Regimientos de niños que morían de hambre, de viruela o mutilados por las grandes máquinas industriales. Niños que medían 12 centímetros menos que los hijos de los aristócratas y a quienes resultaba más económico comprar y desecharlos que prestarles servicios médicos. Miles de estos niños anónimos y desechables para la puritana sociedad inglesa de esos años construyeron, sin saberlo, la riqueza de Inglaterra.

Si Oliver Twist es el mejor close up de la niñez inglesa en la época victoriana, Canción de Navidad es, quizá, la crítica más efectiva que se haya hecho a la insana acumulación del capital. Decenas de películas y de versiones de teatro se han hecho de esta obra en todos los idiomas sobre la vida del brillante hombre de negocios, el avaro Ebenezer Scrooge.

Scrooge era un avaro incorregible, ¡Un viejo pecador que en su insaciable codicia extorsionaba, tergiversaba, usurpaba, rebañaba y arrebataba!, y a quien al comentársele sobre las carencias de miles de pobres e indigentes, escribe Dickens, se atrevía a preguntar: ¿acaso no ya hay cárceles y hospicios?

Dickens fue uno de esos niños que tuvieron que trabajar. Fue una de esas víctimas del progreso disfrazado de brillante hombre de negocios cuando su padre fue encarcelado por deudas. Trabajó a los 12 años en una fábrica de betún, esa sustancia residual de los procesos del petróleo y una de las más tóxicas que se usaba para impermeabilizar barcos. Y como tantos niños de la Inglaterra victoriana sólo pudo estudiar a trompicones y, para fortuna de nosotros, encontrar el gusto por escribir.

[CONSIGNA 1]
Responde, según el texto sobre Dickens:
(a) ¿Cuántos centímetros menos medían esos niños que los hijos de los aristócratas?
(b) ¿Qué obra se presenta como quizá la crítica más efectiva a la insana acumulación del capital?
(c) ¿A qué edad trabajó Dickens y en qué clase de fábrica?
[CONSIGNA 2]
Prolonga el texto sobre Dickens a partir de su última oración.

[MATERIAL PROPORCIONADO]
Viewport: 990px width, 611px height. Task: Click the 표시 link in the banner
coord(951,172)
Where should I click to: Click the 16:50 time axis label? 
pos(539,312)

[RESPUESTA 1]
(a) 12 centímetros.
(b) Canción de Navidad.
(c) A los 12 años, en una fábrica de betún.

[RESPUESTA 2]
Dickens fue un escritor donde los destripados, los indeseables, los desechables tuvieron un lugar central. ¿Cómo olvidar al huérfano y hambriento Oliver Twist o al pequeño Tim y su muleta en Canción de Navidad?

Y si con Oliver Twist Charles Dickens inventa la niñez según algunos, con Canción de Navidad puede decirse con Chesterton que el escritor inglés inventa la Navidad. Por lo menos la reposiciona en una sociedad puritana donde la hipocresía encarcela a Oscar Wilde por sodomita y permite espacios donde esa y otras prácticas sexuales son toleradas y donde el opio pese a los efectos negativos que entonces ya se conocen, sigue siendo una de las mercancías más valoradas por el gobierno inglés: ante la petición del gobierno chino de no producir ni exportar el opio a su país la implacable reina Victoria lo sigue haciendo.

Dickens escribe en su prefacio de diciembre de 1843 a su Canción de Navidad que con su relato fantasmal he tratado de evocar una idea que no deberá contrariar a mis lectores ni enemistarlos con otros, con estas fiestas o conmigo. Y en otra nota a sus Cuentos de Navidad en los que se incluye al relato en cuestión nos dice que quiso despertar algunos pensamientos de afecto y tolerancia que nunca llegan a destiempo en una tierra cristiana.

Y tal vez esa necesidad de tolerancia y de invitar a hurgar en el pasado, analizar el presente e imaginar un futuro mejor sea parte de la clave de la presencia de las obras de Charles Dickens entre nosotros.

Por eso no se puede leer a Dickens impunemente. La miseria continúa, el progreso vestido de exitoso hombre de negocios sigue valiéndose de engaños y extorsiones y buena parte de la riqueza la siguen generando cientos de hombres, mujeres y niños anónimos, remplazables, que a veces se convierten sólo en una cifra, en una matrícula, en uno de los daños colaterales que se deben pagar.